手をつないだわけでもない。好き合っていたのかもわからない。それでも祝言を挙げると知ったあの時、涙がどうしても止まらなかった…。遠い日の思い人と再会する女性の迷いと喜びを描く「やぐら下の夕照」。売れない戯作者がボロ雪駄の縁で一世一代の恋をする「石場の暮雪」。江戸深川の素朴な泣き笑いを、温かで懐かしい筆が八つの物語に写し取る。著者の独壇場、人情の時代短編集。

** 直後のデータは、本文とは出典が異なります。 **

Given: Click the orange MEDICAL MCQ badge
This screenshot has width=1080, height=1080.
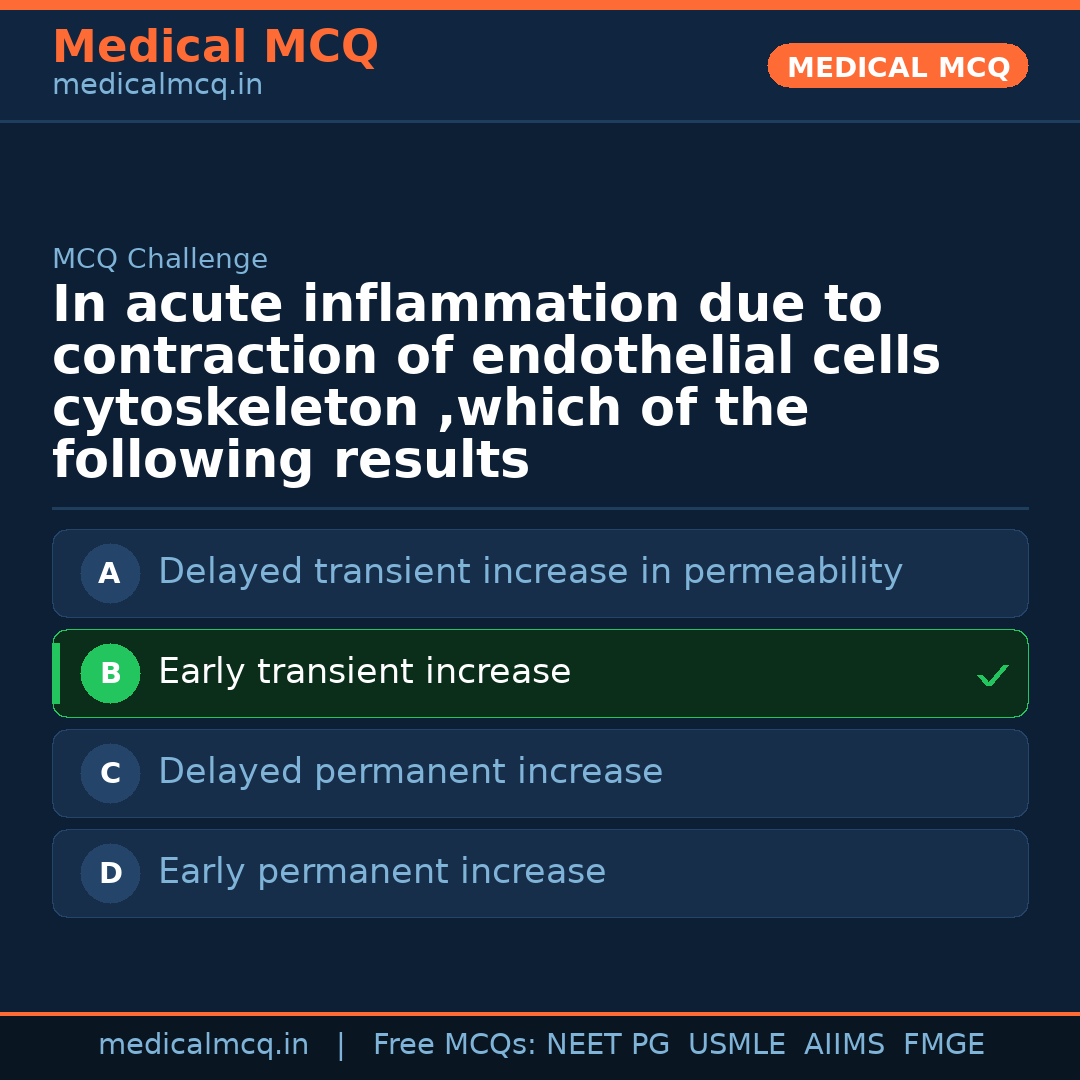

江戸深川を舞台にした市井時代小説です。「辰巳」とは江戸深川のこと。深川は江戸城の辰巳の方角(東南)にあたるからです。山本一力氏が長唄『巽(辰巳)八景』に材を得て紡いだ八篇の物語です。
長唄と小説の題名は次のとおり。
長唄『巽八景』 | 小説『辰巳八景』 |
永代の帰帆 | 永代橋帰帆 |
八幡の晩鐘 | 永代寺晩鐘 |
仲町の夜雨 | 仲町の夜雨 |
佃島の落雁 | 木場の落雁 |
新地の晴嵐 | 佃島の晴嵐 |
洲崎の秋月 | 洲崎の秋月 |
櫓下の夕照 | やぐら下の夕照 |
石場の暮雪 | 石場の暮雪 |
八編とも極上の物語です。それぞれ味わいが深く、私は一篇読み終えるごとにしばらく心地よい余韻に浸りました。中でも「永代寺晩鐘」と「やぐら下の夕照」が秀逸。